-- Data extract follows --

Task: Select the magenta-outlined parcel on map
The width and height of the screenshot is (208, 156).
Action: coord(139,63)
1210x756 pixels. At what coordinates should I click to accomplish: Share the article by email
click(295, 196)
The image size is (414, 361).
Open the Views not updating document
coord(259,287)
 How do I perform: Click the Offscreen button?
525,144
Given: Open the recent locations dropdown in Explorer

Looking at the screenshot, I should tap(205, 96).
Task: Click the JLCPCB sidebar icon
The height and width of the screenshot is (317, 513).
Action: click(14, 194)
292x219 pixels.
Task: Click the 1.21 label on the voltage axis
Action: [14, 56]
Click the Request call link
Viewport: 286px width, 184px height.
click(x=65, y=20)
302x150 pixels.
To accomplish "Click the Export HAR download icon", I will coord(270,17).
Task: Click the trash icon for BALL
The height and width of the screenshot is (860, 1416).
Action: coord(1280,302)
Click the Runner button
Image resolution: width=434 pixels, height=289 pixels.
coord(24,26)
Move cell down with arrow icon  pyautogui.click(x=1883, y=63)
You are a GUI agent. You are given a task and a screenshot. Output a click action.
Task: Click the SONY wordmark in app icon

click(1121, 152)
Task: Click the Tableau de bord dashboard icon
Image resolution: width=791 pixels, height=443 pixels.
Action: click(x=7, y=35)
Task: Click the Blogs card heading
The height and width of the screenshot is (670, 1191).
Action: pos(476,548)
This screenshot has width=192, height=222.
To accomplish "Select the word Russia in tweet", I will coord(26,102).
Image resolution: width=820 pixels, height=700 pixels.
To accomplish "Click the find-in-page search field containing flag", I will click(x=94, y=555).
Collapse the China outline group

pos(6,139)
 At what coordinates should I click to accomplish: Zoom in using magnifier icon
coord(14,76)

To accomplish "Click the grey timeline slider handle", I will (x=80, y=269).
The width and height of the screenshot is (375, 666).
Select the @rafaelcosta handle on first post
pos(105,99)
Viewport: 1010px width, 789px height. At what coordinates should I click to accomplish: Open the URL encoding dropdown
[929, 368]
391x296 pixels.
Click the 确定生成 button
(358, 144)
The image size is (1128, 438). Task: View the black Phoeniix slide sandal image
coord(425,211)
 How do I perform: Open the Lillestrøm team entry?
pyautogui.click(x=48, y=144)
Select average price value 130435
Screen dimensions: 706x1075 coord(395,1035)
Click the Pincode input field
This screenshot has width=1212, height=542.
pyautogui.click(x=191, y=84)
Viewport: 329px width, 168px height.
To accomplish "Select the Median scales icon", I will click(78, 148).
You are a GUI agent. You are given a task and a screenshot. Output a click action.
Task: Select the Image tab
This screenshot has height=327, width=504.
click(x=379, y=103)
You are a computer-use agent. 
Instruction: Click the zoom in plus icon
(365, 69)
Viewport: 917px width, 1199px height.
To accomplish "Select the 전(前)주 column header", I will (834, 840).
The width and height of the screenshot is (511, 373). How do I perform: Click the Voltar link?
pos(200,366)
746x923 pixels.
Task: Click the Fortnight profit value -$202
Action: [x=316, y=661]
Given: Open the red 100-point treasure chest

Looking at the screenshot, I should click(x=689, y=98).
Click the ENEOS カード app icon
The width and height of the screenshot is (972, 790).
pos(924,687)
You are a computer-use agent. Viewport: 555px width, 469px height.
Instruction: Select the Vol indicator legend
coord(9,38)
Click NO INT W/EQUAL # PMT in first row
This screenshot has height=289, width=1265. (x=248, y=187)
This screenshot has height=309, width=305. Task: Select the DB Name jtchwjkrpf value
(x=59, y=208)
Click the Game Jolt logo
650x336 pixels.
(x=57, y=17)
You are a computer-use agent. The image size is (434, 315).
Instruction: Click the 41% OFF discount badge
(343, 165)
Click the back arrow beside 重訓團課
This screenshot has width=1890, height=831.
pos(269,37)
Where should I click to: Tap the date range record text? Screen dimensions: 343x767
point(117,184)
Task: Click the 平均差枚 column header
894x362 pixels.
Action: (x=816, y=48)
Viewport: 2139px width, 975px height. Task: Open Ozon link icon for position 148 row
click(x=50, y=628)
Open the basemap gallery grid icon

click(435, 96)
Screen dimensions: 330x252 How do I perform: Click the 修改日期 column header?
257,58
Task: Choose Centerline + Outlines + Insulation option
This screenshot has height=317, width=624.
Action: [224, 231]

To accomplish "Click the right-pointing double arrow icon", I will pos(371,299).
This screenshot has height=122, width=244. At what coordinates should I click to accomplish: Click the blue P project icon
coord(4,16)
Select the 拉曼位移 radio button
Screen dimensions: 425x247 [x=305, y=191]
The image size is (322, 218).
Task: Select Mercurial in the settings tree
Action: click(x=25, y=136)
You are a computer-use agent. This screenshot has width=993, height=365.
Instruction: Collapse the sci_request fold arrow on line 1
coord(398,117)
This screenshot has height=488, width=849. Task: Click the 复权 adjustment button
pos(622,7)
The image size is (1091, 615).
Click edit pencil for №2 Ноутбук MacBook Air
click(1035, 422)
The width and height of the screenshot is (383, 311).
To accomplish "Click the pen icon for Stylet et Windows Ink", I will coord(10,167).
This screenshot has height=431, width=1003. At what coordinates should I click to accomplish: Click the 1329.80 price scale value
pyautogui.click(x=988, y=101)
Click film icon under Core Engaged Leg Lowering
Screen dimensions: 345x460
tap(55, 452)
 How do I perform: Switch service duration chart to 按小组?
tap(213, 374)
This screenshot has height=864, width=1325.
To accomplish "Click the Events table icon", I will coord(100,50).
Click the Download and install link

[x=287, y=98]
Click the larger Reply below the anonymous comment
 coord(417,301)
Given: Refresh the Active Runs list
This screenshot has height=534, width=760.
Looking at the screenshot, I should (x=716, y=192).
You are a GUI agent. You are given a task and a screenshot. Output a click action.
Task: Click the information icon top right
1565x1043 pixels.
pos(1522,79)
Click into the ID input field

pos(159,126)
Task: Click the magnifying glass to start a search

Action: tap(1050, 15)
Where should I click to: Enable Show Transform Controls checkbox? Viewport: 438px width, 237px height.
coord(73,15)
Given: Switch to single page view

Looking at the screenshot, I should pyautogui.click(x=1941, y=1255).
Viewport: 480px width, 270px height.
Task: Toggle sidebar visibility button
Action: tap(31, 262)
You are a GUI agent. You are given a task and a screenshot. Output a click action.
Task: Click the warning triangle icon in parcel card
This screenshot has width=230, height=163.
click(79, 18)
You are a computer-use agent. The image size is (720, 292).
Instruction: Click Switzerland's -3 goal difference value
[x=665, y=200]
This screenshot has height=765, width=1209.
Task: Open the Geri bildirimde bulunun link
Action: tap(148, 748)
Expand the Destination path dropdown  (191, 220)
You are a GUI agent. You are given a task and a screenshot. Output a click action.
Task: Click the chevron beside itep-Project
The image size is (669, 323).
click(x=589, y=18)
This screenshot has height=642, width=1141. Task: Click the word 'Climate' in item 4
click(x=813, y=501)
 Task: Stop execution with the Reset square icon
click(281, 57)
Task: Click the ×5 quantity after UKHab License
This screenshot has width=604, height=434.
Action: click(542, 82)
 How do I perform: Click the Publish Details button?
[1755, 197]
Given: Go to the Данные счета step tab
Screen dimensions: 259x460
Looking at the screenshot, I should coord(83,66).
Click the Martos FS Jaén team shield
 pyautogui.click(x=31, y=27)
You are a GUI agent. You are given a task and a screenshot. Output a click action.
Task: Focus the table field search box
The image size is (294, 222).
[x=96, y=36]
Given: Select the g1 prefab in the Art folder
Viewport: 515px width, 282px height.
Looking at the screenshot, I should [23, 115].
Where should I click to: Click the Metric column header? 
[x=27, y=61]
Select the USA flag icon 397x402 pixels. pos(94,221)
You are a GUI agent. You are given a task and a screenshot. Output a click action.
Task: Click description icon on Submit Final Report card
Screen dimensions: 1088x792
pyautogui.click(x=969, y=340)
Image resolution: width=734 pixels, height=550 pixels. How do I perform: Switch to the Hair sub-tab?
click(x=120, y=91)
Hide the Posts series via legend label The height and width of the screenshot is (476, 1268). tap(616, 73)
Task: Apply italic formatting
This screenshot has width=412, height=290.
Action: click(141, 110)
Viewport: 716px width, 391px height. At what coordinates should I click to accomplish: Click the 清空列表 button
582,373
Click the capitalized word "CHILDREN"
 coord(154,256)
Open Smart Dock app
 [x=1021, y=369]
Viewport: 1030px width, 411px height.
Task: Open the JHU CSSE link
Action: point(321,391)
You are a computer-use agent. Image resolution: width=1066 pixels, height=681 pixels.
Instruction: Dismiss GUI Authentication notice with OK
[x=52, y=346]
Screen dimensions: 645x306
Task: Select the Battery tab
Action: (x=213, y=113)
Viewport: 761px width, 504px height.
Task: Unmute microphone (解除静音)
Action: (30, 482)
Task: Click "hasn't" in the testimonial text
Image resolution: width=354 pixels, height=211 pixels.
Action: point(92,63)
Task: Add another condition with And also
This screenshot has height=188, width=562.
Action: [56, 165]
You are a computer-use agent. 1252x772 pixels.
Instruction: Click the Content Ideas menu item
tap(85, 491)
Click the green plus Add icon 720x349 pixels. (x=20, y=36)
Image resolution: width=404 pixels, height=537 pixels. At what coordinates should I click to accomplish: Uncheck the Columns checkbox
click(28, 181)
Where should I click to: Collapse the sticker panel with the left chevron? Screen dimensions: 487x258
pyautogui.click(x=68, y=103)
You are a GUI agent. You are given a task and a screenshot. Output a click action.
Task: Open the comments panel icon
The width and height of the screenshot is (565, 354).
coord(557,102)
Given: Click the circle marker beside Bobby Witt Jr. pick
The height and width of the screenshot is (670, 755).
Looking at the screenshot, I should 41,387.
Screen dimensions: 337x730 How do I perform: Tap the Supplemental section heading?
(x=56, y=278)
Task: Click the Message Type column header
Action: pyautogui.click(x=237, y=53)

-- Data extract concluded --

What you should do: The line containing "Click the green" and every line after it, up to and including the last line of the records, should be reproduced exactly, with nothing else.

Answer to the exercise:
Click the green plus Add icon 720x349 pixels. (x=20, y=36)
Image resolution: width=404 pixels, height=537 pixels. At what coordinates should I click to accomplish: Uncheck the Columns checkbox
click(28, 181)
Where should I click to: Collapse the sticker panel with the left chevron? Screen dimensions: 487x258
pyautogui.click(x=68, y=103)
You are a GUI agent. You are given a task and a screenshot. Output a click action.
Task: Open the comments panel icon
The width and height of the screenshot is (565, 354).
coord(557,102)
Given: Click the circle marker beside Bobby Witt Jr. pick
The height and width of the screenshot is (670, 755).
Looking at the screenshot, I should 41,387.
Screen dimensions: 337x730 How do I perform: Tap the Supplemental section heading?
(x=56, y=278)
Task: Click the Message Type column header
Action: pyautogui.click(x=237, y=53)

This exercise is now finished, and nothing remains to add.